Hübsch machen für den grossen Nachbarn

Erstmals seit 23 Jahren besuchte ein chinesisches Staatsoberhaupt Nepal. Es gab Momos, eine vielversprechende Traktandenliste und viel gegenseitige Zuneigung.

Man fühlte sich ein bisschen beobachtet, die letzten Tage in Kathmandu. Überall hingen Bilder des chinesischen Präsidenten Xi Jinping und der nepalesischen Präsidentin Bidhya Devi Bhandari.

Müllwagen eimerten durch die Strassen, Arbeiter auf Bambusleitern strichen Mauern, Blumenbeete wurden aufgestellt, Frauen fegten Plastikmüll von den Trottoirs: Kathmandu war in den letzten Tagen kaum wiederzuerkennen. Die Stadt, die sonst vor allem für Luftverschmutzung, Staus und Abfallberge bekannt ist, hat sich rausgeputzt. Rausgeputzt für Xi Jinping.

Der chinesische Präsident hat Nepal dieses Wochenende einen zweitägigen Besuch abgestattet. Es standen Gespräche mit Regierungsvertretern und der nepalesischen Präsidentin Bidhya Devi Bhandari an. Während beim Treffen zum Ärger einiger nepalesischen Food-Aficionados abgesehen von Momos und Kwati (Bohnensuppe) fast nur ausländische Gerichte aufgetischt wurden, herrschte Zuversicht bis Euphorie, was die politische Menükarte anbelangte. Es ging unter anderem um den Zugang für Nepal zu chinesischen Frachthäfen und um zahlreiche Infrastrukturprojekte im Rahmen der Belt and Road Initiative, zu welcher sich Nepal 2017 bekannt hatte. Wie am Montagmorgen bekannt wurde, hat China Nepal unter anderem zugesichert, den Bau einer Eisenbahn zwischen Kathmandu und Tibet voranzutreiben und die Errichtung einer neuen Universität finanziell zu unterstützen.

* **AUFGEFÜHRTES MATERIAL**:

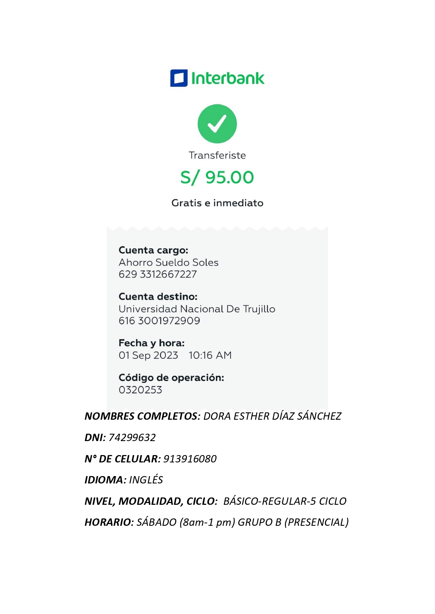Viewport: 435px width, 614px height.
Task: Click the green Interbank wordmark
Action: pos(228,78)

---

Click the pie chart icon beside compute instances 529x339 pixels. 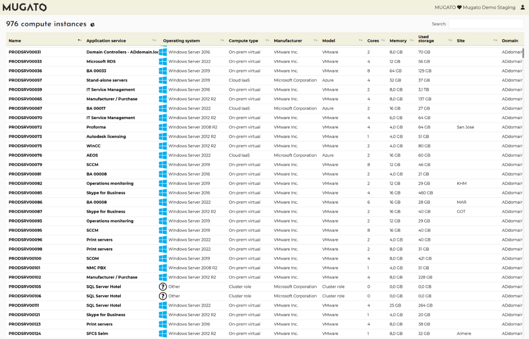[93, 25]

--

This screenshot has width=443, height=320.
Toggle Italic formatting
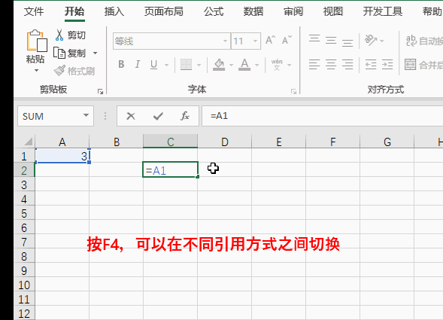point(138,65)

* **AUFGABENSTELLUNG**:
1. Wie viele Jahre waren laut dem Textauszug vergangen, seit zuletzt ein chinesisches Staatsoberhaupt Nepal besucht hatte?
2. Fasse bitte den Absatz im Textauszug, der mit „Der chinesische Präsident hat Nepal“ beginnt, als knappe Stichpunktliste zusammen.
Das Material stammt aus einer anderen Quelle.

* **LÖSUNGEN**:
1. 23 Jahre.

2.
- Zweitägiger Besuch Xi Jinpings in Nepal an diesem Wochenende
- Gespräche mit Regierungsvertretern und Präsidentin Bidhya Devi Bhandari
- Beim Essen neben Momos und Kwati (Bohnensuppe) fast nur ausländische Gerichte, was einige nepalesische Food-Aficionados ärgerte
- Politisch herrschte Zuversicht bis Euphorie
- Themen: Zugang Nepals zu chinesischen Frachthäfen und zahlreiche Infrastrukturprojekte der Belt and Road Initiative, zu der sich Nepal 2017 bekannt hatte
- Zusagen Chinas, am Montagmorgen bekannt geworden: Bau einer Eisenbahn zwischen Kathmandu und Tibet vorantreiben, Errichtung einer neuen Universität finanziell unterstützen